Gyslaine BertrandDagger §, Nobuyoshi IshiyamaDagger , Myriam NenquinDagger , Magalie A. RavierDagger , and Jean-Claude HenquinDagger

From the Dagger  Unité d'Endocrinologie et Métabolisme, University of Louvain Faculty of Medicine, B-1200 Brussels, Belgium and the § Unité Propre de Recherche 9023, Centre National de la Recherche Scientifique, F-34094 Montpellier, France

Glucose increases insulin secretion by raising cytoplasmic Ca2+ ([Ca2+]i) in beta -cells (triggering pathway) and augmenting the efficacy of Ca2+ on exocytosis (amplifying pathway). It has been suggested that glutamate formed from alpha -ketoglutarate is a messenger of the amplifying pathway (Maechler, P., and Wollheim, C. B. (1999) Nature 402, 685-689). This hypothesis was tested with mouse islets depolarized with 30 mM KCl (+ diazoxide) or with a saturating concentration of sulfonylurea. Because [Ca2+]i was elevated under these conditions, insulin secretion was stimulated already in 0 mM glucose. The amplification of secretion produced by glucose was accompanied by an increase in islet glutamate. However, glutamine (0.5-2 mM) markedly augmented islet glutamate without affecting insulin secretion, whereas glucose augmented secretion without influencing glutamate levels when these were elevated by glutamine. Allosteric activation of glutamate dehydrogenase by BCH (2-amino 2-norbornane carboxylic acid) lowered islet glutamate but increased insulin secretion. Similar insulin secretion thus occurred at very different cellular glutamate levels. Glutamine did not affect islet [Ca2+]i and pHi, whereas glucose and BCH slightly raised pHi and either slightly decreased (30 mM KCl) or increased (tolbutamide) [Ca2+]i. The general dissociation between changes in islet glutamate and insulin secretion refutes a role of beta -cell glutamate in the amplification of insulin secretion by glucose.

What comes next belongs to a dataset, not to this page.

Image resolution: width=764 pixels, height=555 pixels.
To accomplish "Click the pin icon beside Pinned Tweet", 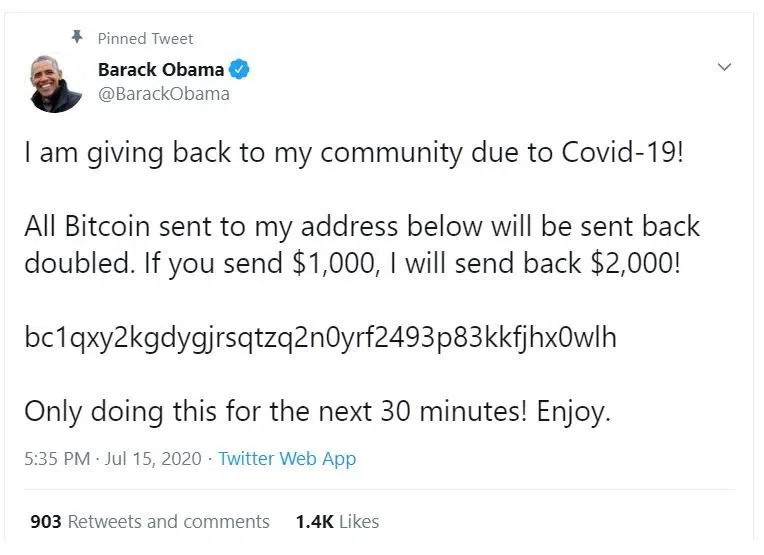I will pyautogui.click(x=76, y=37).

* This work was supported by Grant 3.4552.98 from the Fonds de la Recherche Scientifique Médicale (Brussels), by Grant ARC 00/05-260 from the General Direction of Scientific Research of the French Community of Belgium, by the Interuniversity Poles of Attraction Program P5/3/20 Federal Office for Scientific, Technical, and Cultural Affairs from Belgium, and by the Centre National de la Recherche Scientifique (Paris).The costs of publication of this article were defrayed in part by the payment of page charges. The article must therefore be hereby marked "advertisement" in accordance with 18 U.S.C. Section 1734 solely to indicate this fact.

To whom correspondence should be addressed: Unité d'Endocrinologie et Métabolisme, UCL 55.30, Ave. Hippocrate 55, B-1200 Brussels, Belgium. Tel.: 32-2-7645529; Fax: 32-2-7645532; E-mail: henquin@endo.ucl.ac.be.


Copyright © 2002 by The American Society for Biochemistry and Molecular Biology, Inc.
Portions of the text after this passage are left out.